Koslovsky M D, Swartz M D, Leon-Novelo L, Chan W, Wilkinson A V
Department of Biostatistics, UTHealth, Houston, TX, USA.
Department of Epidemiology, UTHealth, Austin, TX, USA.
J Stat Comput Simul. 2018;88(3):575-596. doi: 10.1080/00949655.2017.1398255. Epub 2017 Nov 8.
We develop a Bayesian variable selection method for logistic regression models that can simultaneously accommodate qualitative covariates and interaction terms under various heredity constraints. We use expectation-maximization variable selection (EMVS) with a deterministic annealing variant as the platform for our method, due to its proven flexibility and efficiency. We propose a variance adjustment of the priors for the coefficients of qualitative covariates, which controls false-positive rates, and a flexible parameterization for interaction terms, which accommodates user-specified heredity constraints. This method can handle all pairwise interaction terms as well as a subset of specific interactions. Using simulation, we show that this method selects associated covariates better than the grouped LASSO and the LASSO with heredity constraints in various exploratory research scenarios encountered in epidemiological studies. We apply our method to identify genetic and non-genetic risk factors associated with smoking experimentation in a cohort of Mexican-heritage adolescents.

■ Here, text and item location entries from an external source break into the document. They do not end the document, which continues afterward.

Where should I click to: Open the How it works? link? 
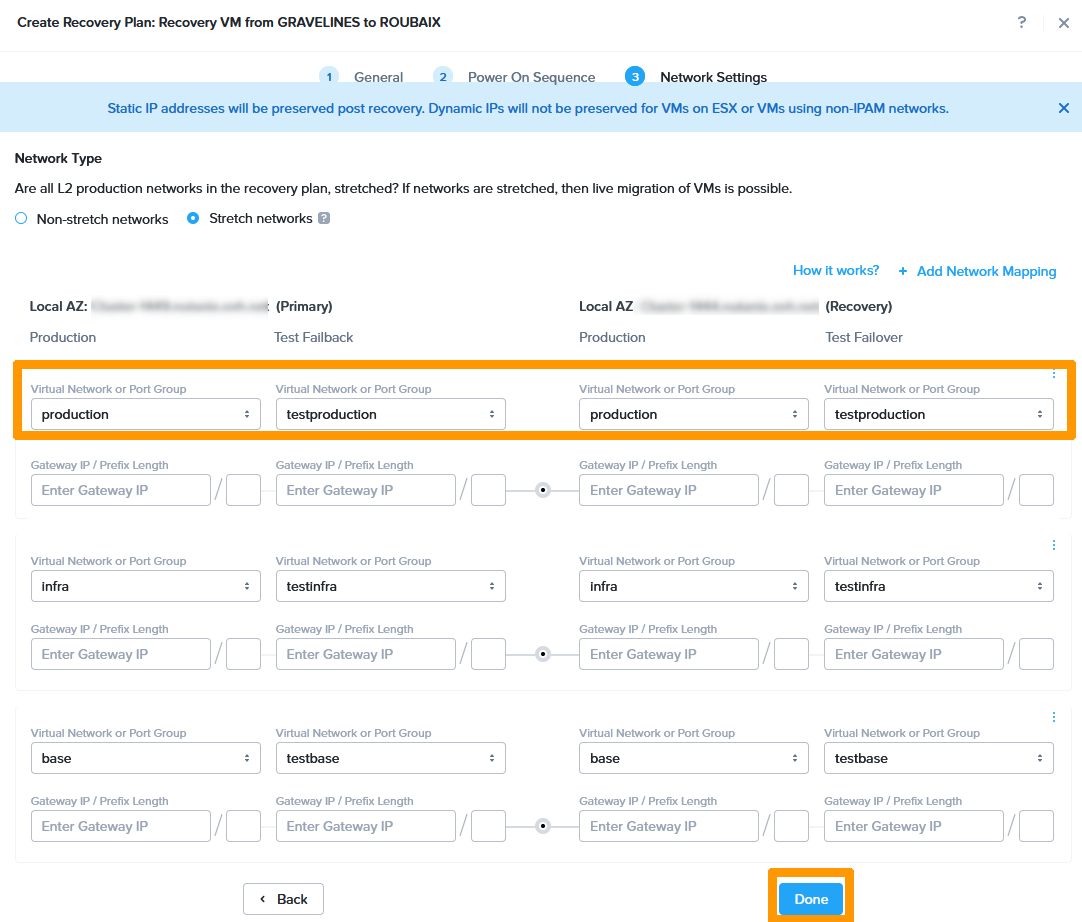pos(836,271)
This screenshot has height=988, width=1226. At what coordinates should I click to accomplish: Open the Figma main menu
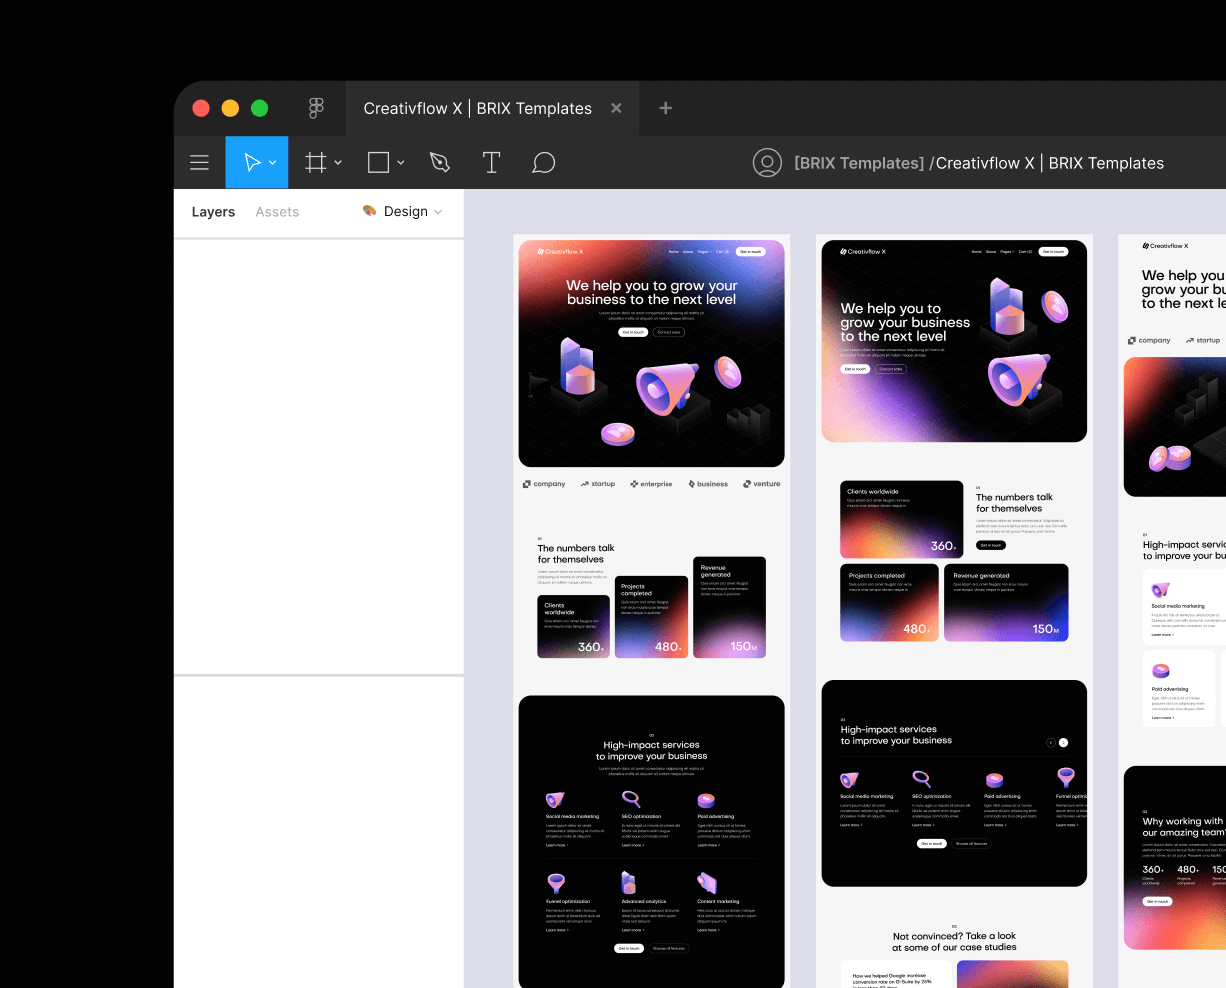pyautogui.click(x=199, y=162)
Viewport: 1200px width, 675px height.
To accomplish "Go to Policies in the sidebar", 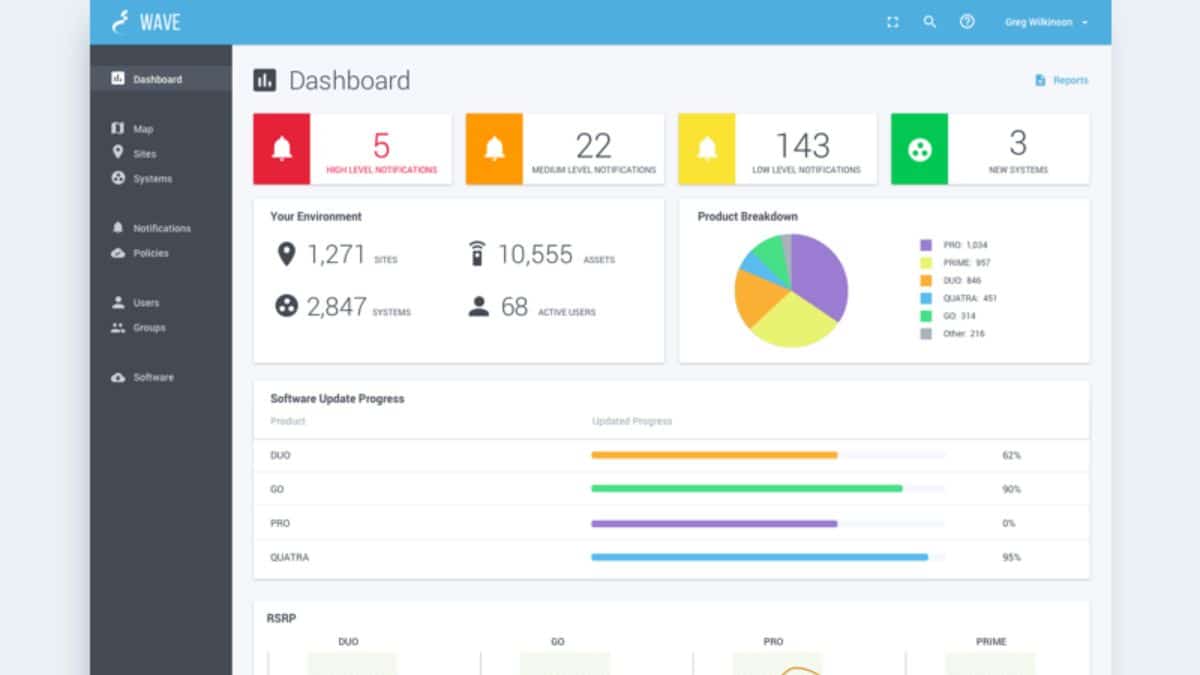I will tap(151, 253).
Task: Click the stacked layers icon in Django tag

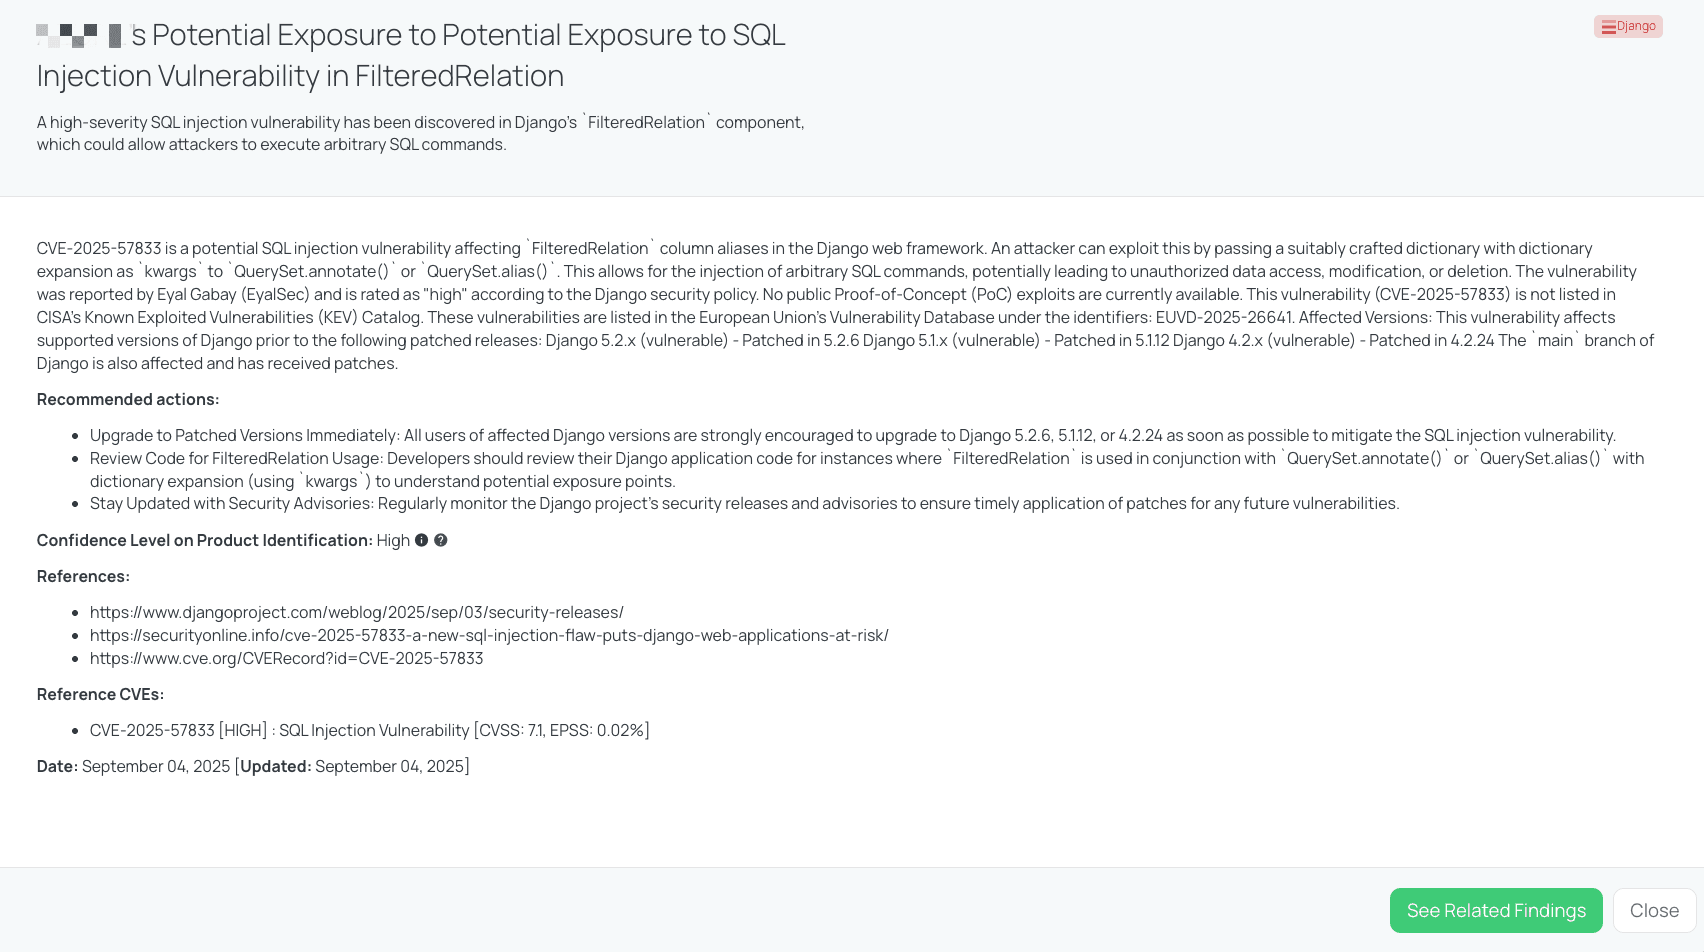Action: click(1608, 27)
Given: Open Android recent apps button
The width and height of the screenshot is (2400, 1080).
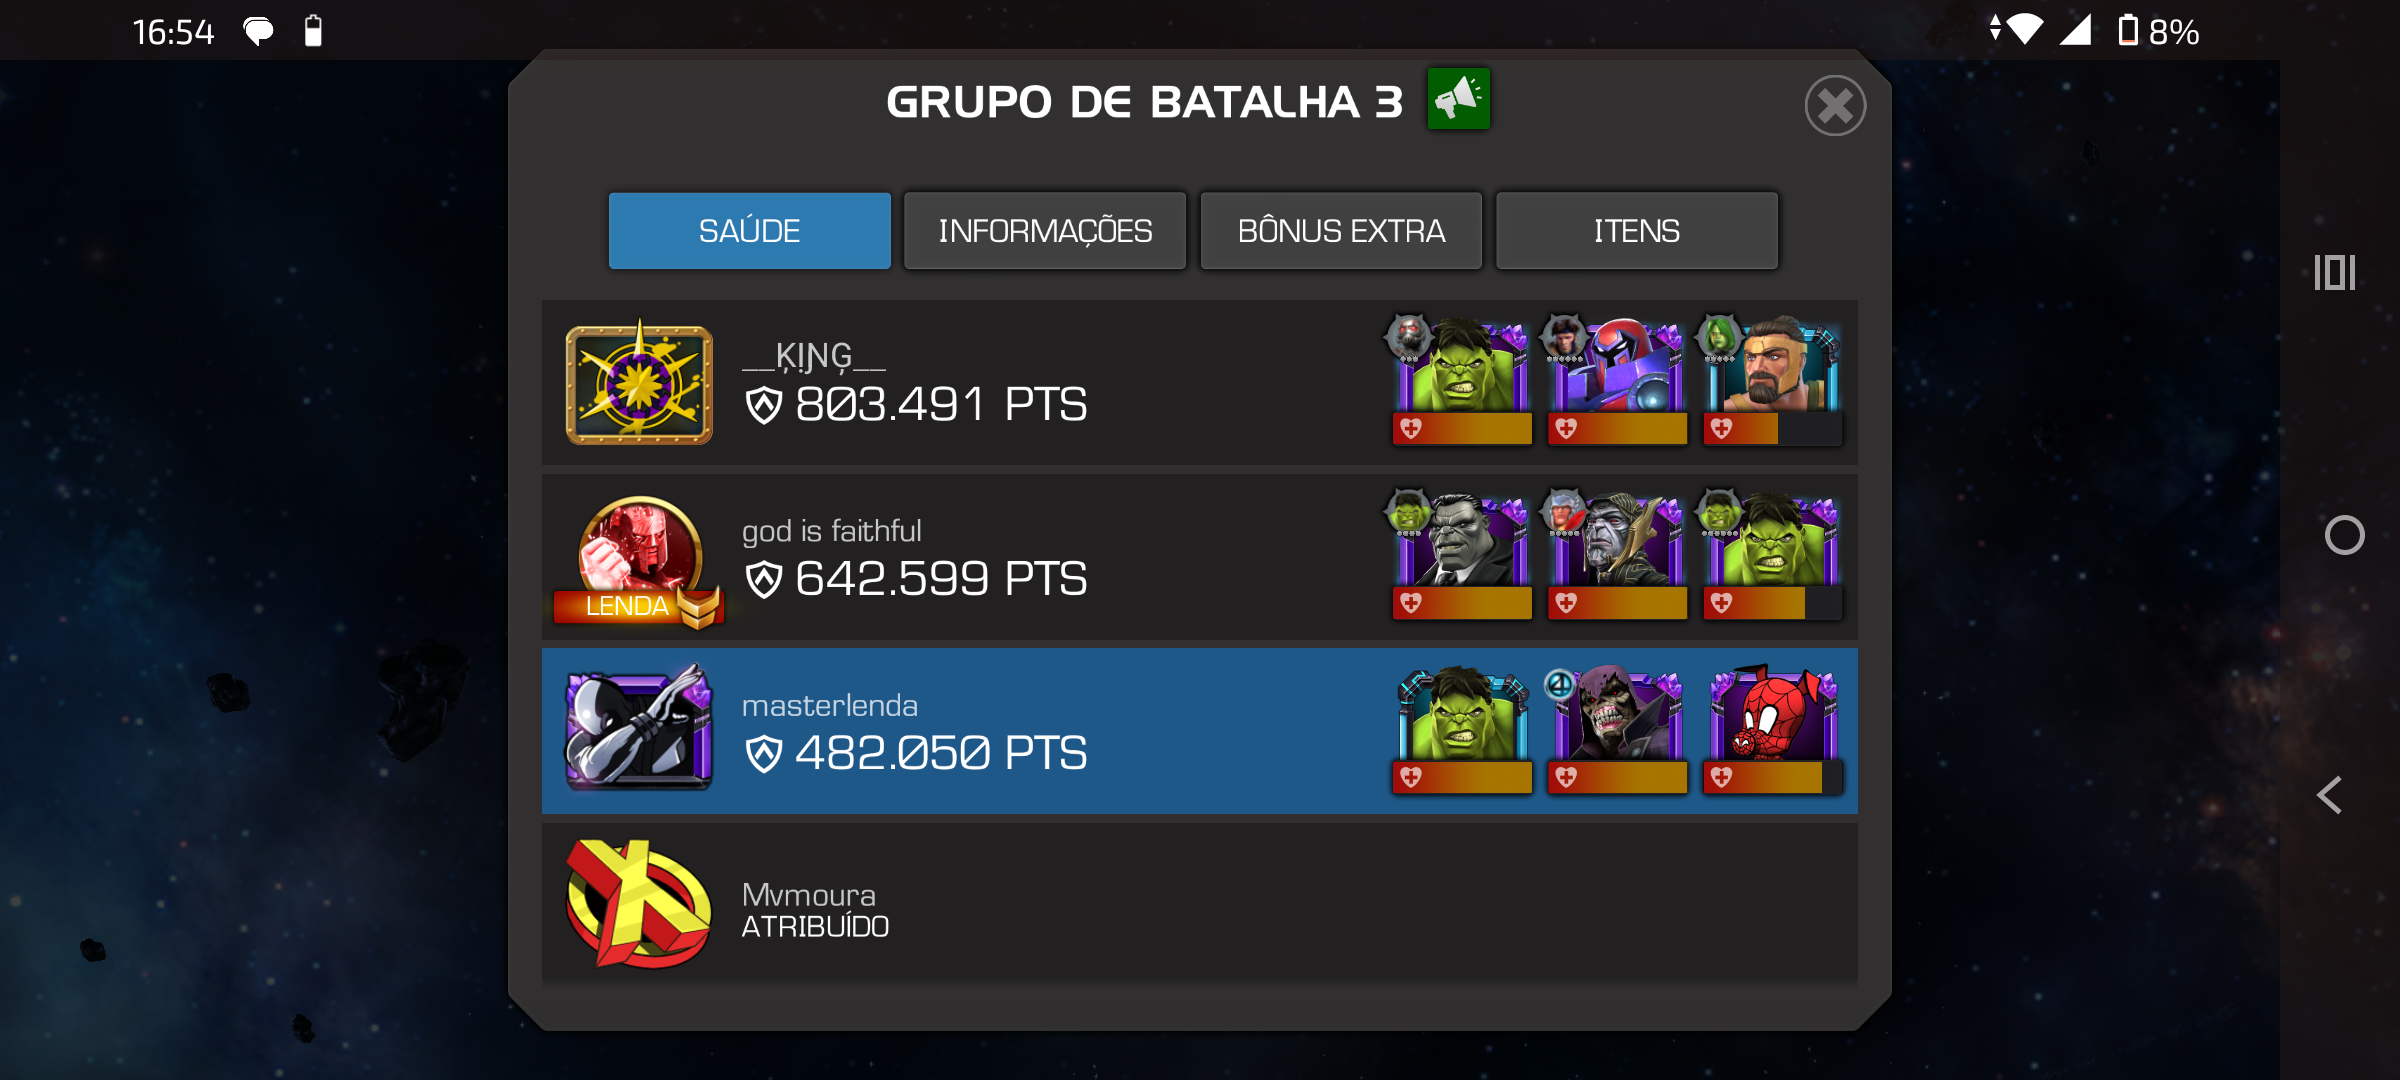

我们为逻辑回归模型开发了一种贝叶斯变量选择方法,该方法可以在各种遗传约束下同时处理定性协变量和交互项。由于其已被证明的灵活性和效率,我们使用带有确定性退火变体的期望最大化变量选择(EMVS)作为我们方法的平台。我们提出了一种对定性协变量系数先验的方差调整,用于控制假阳性率,以及一种对交互项的灵活参数化,以适应用户指定的遗传约束。该方法可以处理所有成对的交互项以及特定交互的一个子集。通过模拟,我们表明在流行病学研究中遇到的各种探索性研究场景下,该方法比分组LASSO和带有遗传约束的LASSO能更好地选择相关协变量。我们将我们的方法应用于识别一组墨西哥裔青少年中与吸烟尝试相关的遗传和非遗传风险因素。